Press Release
Since the early 1990s, he has developed an emphatically diverse art practice that resists easy classification. Offering alternate histories through the juxtaposition of decidedly unlike elements, whether ancient Greek and Roman sculpture, 19th-century French Decadent literature, poststructuralist theory, 1980s teen heartthrobs, Native assimilation in the American Southeast, or the intricacies of Thai sex tourism’the work is, at its core, about the pleasure of intense looking.
Richard Hawkins: Third Mind covers two decades of Hawkins’ artistic production,
highlighting the medium of collage as a primary focus of his expression. Hawkins’ earliest collages consist of photos of film celebrities, male models, or porn stars, taken out of context and reframed into compositions that often tease out homoerotic admiration and desire. A series of altered books dating from the early 1990s, in addition to rubber mask and magazine clipping assemblages from 1991, will be shown together for the first time since their creation. All six of the original editioned prints from the disembodied zombies series (1997)‘inkjet prints of the decapitated heads of idealized males bleeding from their severed necks, set against ethereal polychrome backgrounds’are represented in the exhibition.
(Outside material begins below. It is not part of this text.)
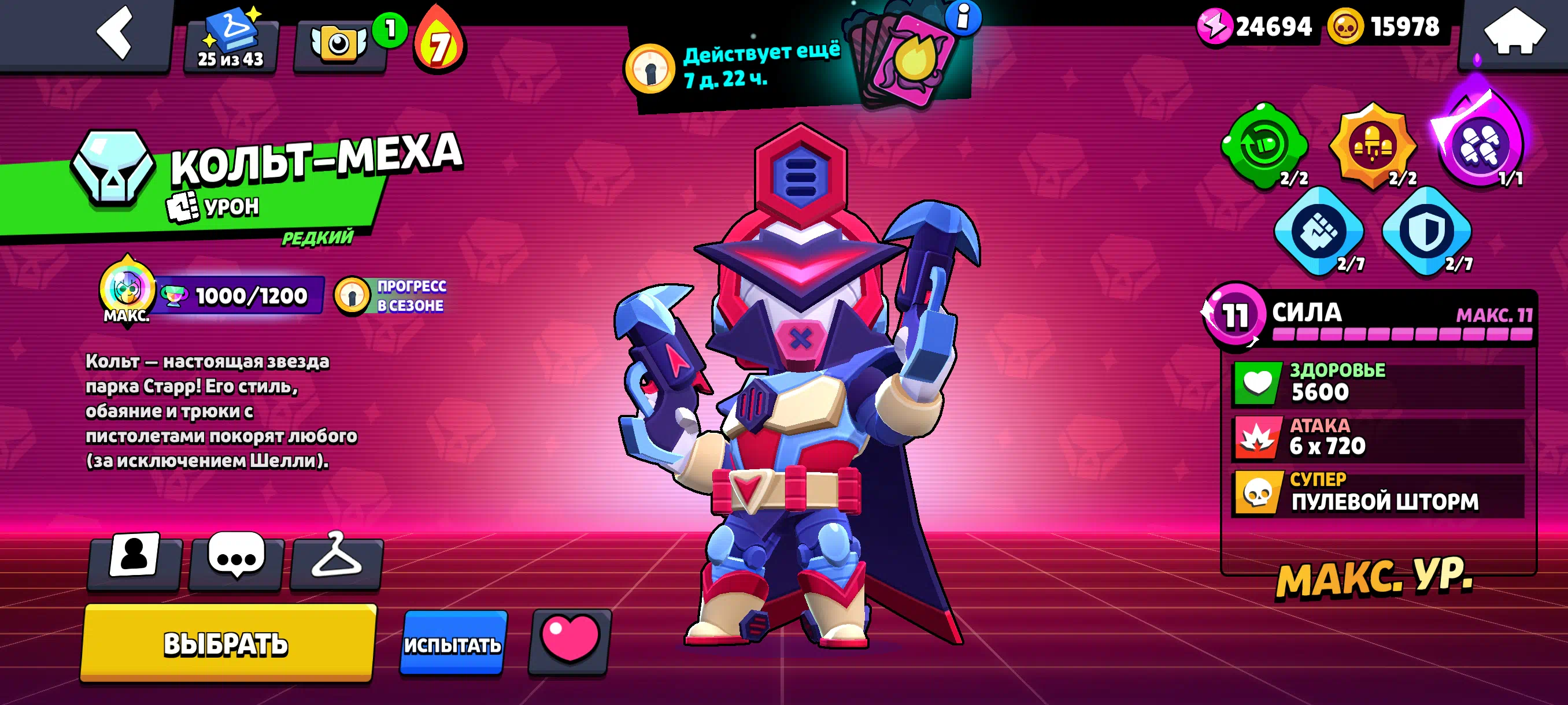
Task: Tap the flame icon with number 7
Action: [439, 43]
The title Richard Hawkins: Third Mind recalls the subtitle of his 2007 exhibition at De Appel in Amsterdam, Of two minds simultaneously. While the phrase ‘of two minds’ typically means to be undecided or unsure, it is not indecision that is at play in Hawkins’s practice. Rather, his work celebrates duplicity and ambiguity; Third Mind thus serves as a testament to the artist’s continued propagation of ‘minds,’ made up of a steady stream of thoughts, desires, fantasies, opinions, memories, meanings, and possibilities.
The exhibition title also invokes William S. Burroughs and Brion Gysin’s 1978 book, The Third Mind, which introduced the concept of the ‘cut-up’ in literature. Inspired by the history of collage in the visual arts and a natural extension of Gysin’s own visual collage practice, the cut-up became for the authors an alternative to the ‘either-or proposition’ and the linear declarative sentence structure that ‘shackles’ Western thought and linguistics. Just as Burroughs and Gysin deconstructed narrative structure through their cut-ups, Hawkins continually reconstructs himself as an artist with a practice that is remarkably unified within constant and fluid shifts among genres, techniques, and mediums.